_What the exercise asks_
Word for word, transcribe all the entries shown below.
++++++++++++++++++++
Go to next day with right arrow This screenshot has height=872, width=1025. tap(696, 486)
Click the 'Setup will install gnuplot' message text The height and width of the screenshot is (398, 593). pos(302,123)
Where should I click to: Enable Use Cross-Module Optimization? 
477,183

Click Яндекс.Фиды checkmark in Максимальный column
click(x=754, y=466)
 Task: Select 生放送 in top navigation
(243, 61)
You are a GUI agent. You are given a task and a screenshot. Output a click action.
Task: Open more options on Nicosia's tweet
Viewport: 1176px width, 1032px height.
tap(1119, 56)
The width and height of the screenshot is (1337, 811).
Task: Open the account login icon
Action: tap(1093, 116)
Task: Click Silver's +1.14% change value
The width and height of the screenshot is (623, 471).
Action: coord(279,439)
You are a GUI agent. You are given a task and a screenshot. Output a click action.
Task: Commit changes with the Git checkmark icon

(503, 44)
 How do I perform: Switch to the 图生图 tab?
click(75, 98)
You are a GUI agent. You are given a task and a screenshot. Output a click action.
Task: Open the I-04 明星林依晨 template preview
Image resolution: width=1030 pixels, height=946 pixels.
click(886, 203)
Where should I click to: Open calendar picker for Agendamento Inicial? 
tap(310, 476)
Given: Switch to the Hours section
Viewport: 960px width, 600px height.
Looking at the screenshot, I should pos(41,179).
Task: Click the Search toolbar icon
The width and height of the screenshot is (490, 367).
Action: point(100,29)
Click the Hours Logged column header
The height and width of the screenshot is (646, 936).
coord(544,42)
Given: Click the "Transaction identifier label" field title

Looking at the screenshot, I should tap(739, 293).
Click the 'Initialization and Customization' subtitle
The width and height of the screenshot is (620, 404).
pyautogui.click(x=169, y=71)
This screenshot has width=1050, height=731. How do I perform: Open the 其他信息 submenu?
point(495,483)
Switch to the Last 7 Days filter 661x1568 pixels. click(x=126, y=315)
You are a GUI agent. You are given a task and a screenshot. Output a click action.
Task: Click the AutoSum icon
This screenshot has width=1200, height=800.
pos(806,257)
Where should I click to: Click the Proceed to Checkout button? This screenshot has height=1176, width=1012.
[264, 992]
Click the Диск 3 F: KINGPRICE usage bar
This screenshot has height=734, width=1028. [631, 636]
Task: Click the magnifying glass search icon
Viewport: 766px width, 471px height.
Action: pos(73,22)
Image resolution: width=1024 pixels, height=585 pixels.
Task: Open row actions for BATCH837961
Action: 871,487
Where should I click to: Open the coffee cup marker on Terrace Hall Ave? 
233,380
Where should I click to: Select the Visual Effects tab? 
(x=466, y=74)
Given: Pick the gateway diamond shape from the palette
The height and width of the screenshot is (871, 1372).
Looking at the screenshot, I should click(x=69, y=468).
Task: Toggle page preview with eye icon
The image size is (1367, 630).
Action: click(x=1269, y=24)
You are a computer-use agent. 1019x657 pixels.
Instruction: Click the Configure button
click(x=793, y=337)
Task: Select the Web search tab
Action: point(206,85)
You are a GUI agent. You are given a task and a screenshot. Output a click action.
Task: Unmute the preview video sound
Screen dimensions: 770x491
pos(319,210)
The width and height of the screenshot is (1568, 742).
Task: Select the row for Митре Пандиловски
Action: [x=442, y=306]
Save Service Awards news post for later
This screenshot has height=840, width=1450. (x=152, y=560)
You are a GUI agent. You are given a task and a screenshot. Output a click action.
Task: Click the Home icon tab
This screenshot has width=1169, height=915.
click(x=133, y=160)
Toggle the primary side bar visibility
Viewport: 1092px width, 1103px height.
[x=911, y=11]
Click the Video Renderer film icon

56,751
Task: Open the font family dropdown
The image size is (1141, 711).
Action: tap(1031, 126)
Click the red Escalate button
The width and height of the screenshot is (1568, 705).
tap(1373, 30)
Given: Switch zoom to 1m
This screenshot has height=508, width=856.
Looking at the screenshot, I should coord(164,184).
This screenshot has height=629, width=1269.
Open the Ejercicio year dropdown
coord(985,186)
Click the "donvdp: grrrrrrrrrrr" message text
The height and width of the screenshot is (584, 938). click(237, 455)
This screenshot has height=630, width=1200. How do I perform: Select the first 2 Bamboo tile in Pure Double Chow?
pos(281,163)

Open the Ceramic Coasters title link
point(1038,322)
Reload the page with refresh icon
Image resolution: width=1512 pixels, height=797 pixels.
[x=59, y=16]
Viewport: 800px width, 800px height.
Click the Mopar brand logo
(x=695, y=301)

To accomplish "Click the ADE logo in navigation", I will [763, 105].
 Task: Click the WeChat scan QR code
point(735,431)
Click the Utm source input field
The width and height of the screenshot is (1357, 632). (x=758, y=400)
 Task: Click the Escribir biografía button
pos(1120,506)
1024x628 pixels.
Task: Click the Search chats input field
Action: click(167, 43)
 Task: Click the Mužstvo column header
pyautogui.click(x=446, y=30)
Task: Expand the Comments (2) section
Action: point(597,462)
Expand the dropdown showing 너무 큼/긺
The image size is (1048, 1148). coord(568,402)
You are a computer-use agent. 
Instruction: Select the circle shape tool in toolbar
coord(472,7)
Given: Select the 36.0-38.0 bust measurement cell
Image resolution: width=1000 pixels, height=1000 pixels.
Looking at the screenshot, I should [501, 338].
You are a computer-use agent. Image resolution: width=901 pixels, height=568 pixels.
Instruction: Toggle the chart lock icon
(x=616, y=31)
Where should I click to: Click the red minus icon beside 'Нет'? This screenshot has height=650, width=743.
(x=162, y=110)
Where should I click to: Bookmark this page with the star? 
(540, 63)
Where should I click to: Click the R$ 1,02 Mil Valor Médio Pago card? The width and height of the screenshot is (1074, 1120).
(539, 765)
++++++++++++++++++++
_Answer to this problem_
Go to next day with right arrow This screenshot has height=872, width=1025. tap(696, 486)
Click the 'Setup will install gnuplot' message text The height and width of the screenshot is (398, 593). pos(302,123)
Where should I click to: Enable Use Cross-Module Optimization? 
477,183

Click Яндекс.Фиды checkmark in Максимальный column
click(x=754, y=466)
 Task: Select 生放送 in top navigation
(243, 61)
You are a GUI agent. You are given a task and a screenshot. Output a click action.
Task: Open more options on Nicosia's tweet
Viewport: 1176px width, 1032px height.
tap(1119, 56)
The width and height of the screenshot is (1337, 811).
Task: Open the account login icon
Action: tap(1093, 116)
Task: Click Silver's +1.14% change value
The width and height of the screenshot is (623, 471).
Action: coord(279,439)
You are a GUI agent. You are given a task and a screenshot. Output a click action.
Task: Commit changes with the Git checkmark icon

(503, 44)
 How do I perform: Switch to the 图生图 tab?
click(75, 98)
You are a GUI agent. You are given a task and a screenshot. Output a click action.
Task: Open the I-04 明星林依晨 template preview
Image resolution: width=1030 pixels, height=946 pixels.
click(886, 203)
Where should I click to: Open calendar picker for Agendamento Inicial? 
tap(310, 476)
Given: Switch to the Hours section
Viewport: 960px width, 600px height.
Looking at the screenshot, I should pos(41,179).
Task: Click the Search toolbar icon
The width and height of the screenshot is (490, 367).
Action: point(100,29)
Click the Hours Logged column header
The height and width of the screenshot is (646, 936).
coord(544,42)
Given: Click the "Transaction identifier label" field title

Looking at the screenshot, I should tap(739, 293).
Click the 'Initialization and Customization' subtitle
The width and height of the screenshot is (620, 404).
pyautogui.click(x=169, y=71)
This screenshot has width=1050, height=731. How do I perform: Open the 其他信息 submenu?
point(495,483)
Switch to the Last 7 Days filter 661x1568 pixels. click(x=126, y=315)
You are a GUI agent. You are given a task and a screenshot. Output a click action.
Task: Click the AutoSum icon
This screenshot has width=1200, height=800.
pos(806,257)
Where should I click to: Click the Proceed to Checkout button? This screenshot has height=1176, width=1012.
[264, 992]
Click the Диск 3 F: KINGPRICE usage bar
This screenshot has height=734, width=1028. [631, 636]
Task: Click the magnifying glass search icon
Viewport: 766px width, 471px height.
Action: pos(73,22)
Image resolution: width=1024 pixels, height=585 pixels.
Task: Open row actions for BATCH837961
Action: 871,487
Where should I click to: Open the coffee cup marker on Terrace Hall Ave? 
233,380
Where should I click to: Select the Visual Effects tab? 
(x=466, y=74)
Given: Pick the gateway diamond shape from the palette
The height and width of the screenshot is (871, 1372).
Looking at the screenshot, I should click(x=69, y=468).
Task: Toggle page preview with eye icon
The image size is (1367, 630).
Action: click(x=1269, y=24)
You are a computer-use agent. 1019x657 pixels.
Instruction: Click the Configure button
click(x=793, y=337)
Task: Select the Web search tab
Action: point(206,85)
You are a GUI agent. You are given a task and a screenshot. Output a click action.
Task: Unmute the preview video sound
Screen dimensions: 770x491
pos(319,210)
The width and height of the screenshot is (1568, 742).
Task: Select the row for Митре Пандиловски
Action: [x=442, y=306]
Save Service Awards news post for later
This screenshot has height=840, width=1450. (x=152, y=560)
You are a GUI agent. You are given a task and a screenshot. Output a click action.
Task: Click the Home icon tab
This screenshot has width=1169, height=915.
click(x=133, y=160)
Toggle the primary side bar visibility
Viewport: 1092px width, 1103px height.
[x=911, y=11]
Click the Video Renderer film icon

56,751
Task: Open the font family dropdown
The image size is (1141, 711).
Action: tap(1031, 126)
Click the red Escalate button
The width and height of the screenshot is (1568, 705).
tap(1373, 30)
Given: Switch zoom to 1m
This screenshot has height=508, width=856.
Looking at the screenshot, I should coord(164,184).
This screenshot has height=629, width=1269.
Open the Ejercicio year dropdown
coord(985,186)
Click the "donvdp: grrrrrrrrrrr" message text
The height and width of the screenshot is (584, 938). click(237, 455)
This screenshot has height=630, width=1200. How do I perform: Select the first 2 Bamboo tile in Pure Double Chow?
pos(281,163)

Open the Ceramic Coasters title link
point(1038,322)
Reload the page with refresh icon
Image resolution: width=1512 pixels, height=797 pixels.
[x=59, y=16]
Viewport: 800px width, 800px height.
Click the Mopar brand logo
(x=695, y=301)

To accomplish "Click the ADE logo in navigation", I will [763, 105].
 Task: Click the WeChat scan QR code
point(735,431)
Click the Utm source input field
The width and height of the screenshot is (1357, 632). (x=758, y=400)
 Task: Click the Escribir biografía button
pos(1120,506)
1024x628 pixels.
Task: Click the Search chats input field
Action: click(167, 43)
 Task: Click the Mužstvo column header
pyautogui.click(x=446, y=30)
Task: Expand the Comments (2) section
Action: point(597,462)
Expand the dropdown showing 너무 큼/긺
The image size is (1048, 1148). coord(568,402)
You are a computer-use agent. 
Instruction: Select the circle shape tool in toolbar
coord(472,7)
Given: Select the 36.0-38.0 bust measurement cell
Image resolution: width=1000 pixels, height=1000 pixels.
Looking at the screenshot, I should [501, 338].
You are a computer-use agent. Image resolution: width=901 pixels, height=568 pixels.
Instruction: Toggle the chart lock icon
(x=616, y=31)
Where should I click to: Click the red minus icon beside 'Нет'? This screenshot has height=650, width=743.
(x=162, y=110)
Where should I click to: Bookmark this page with the star? 
(540, 63)
Where should I click to: Click the R$ 1,02 Mil Valor Médio Pago card? The width and height of the screenshot is (1074, 1120).
(539, 765)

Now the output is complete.